Les salons, forums et autres rencontres internationales sont toujours le moment propice pour les opérateurs marocains de se mesurer aux concurrents d’autres pays, d’explorer de nouveaux horizons, de prendre connaissance des potentiels de développement non exploités en plus, évidemment, de la partie promotionnelle.
Le déplacement récent d’une délégation marocaine au Salon du tourisme de Londres était une occasion, pour les responsables publics comme pour les opérateurs privés, de se rendre compte de ce que le Maroc rate encore comme opportunités. En 2019, année de référence avant Covid, le marché britannique pesait près de 92 millions de voyages. En 2019 toujours, le Maroc en avait capté à peine 600.000, soit environ 0,6%. Pourtant, tous les ingrédients sont là pour réaliser bien plus.

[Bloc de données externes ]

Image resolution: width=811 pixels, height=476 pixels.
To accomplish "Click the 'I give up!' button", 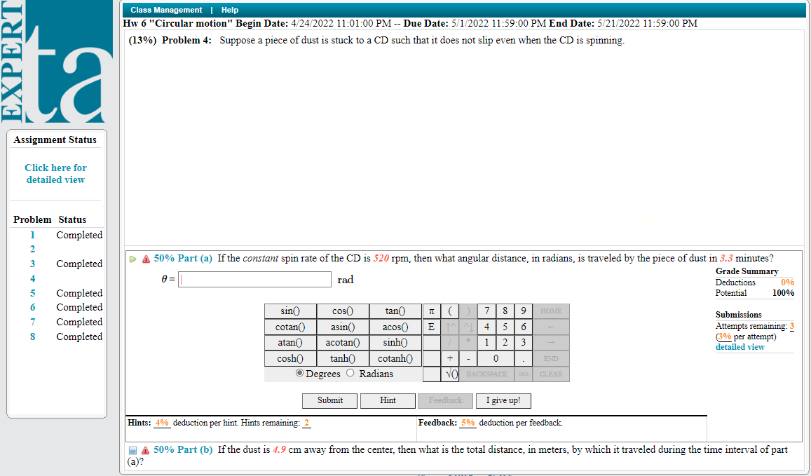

Le tiers des touristes britanniques voyageant en automne et en hiver, pour échapper au froid et à la grisaille du Nord, le climat du Maroc est tout indiqué. Les liaisons aériennes sont nombreuses et la durée du vol est optimale avec un Londres- Casablanca en 3 heures. La destination Maroc n’est pas non plus absente en termes de promotion et de communication. Le Royaume-Uni n’est qu’un cas parmi tant d’autres de ces marchés que le Maroc n’a pas encore vraiment exploités.
Certains sont lointains, certes, mais porteurs comme le Japon, la Chine et la Corée du Sud. D’autres sont à peine à six heures de vol comme les Etats-Unis, le Canada ou la Scandinavie. Il suffit de s’y mettre.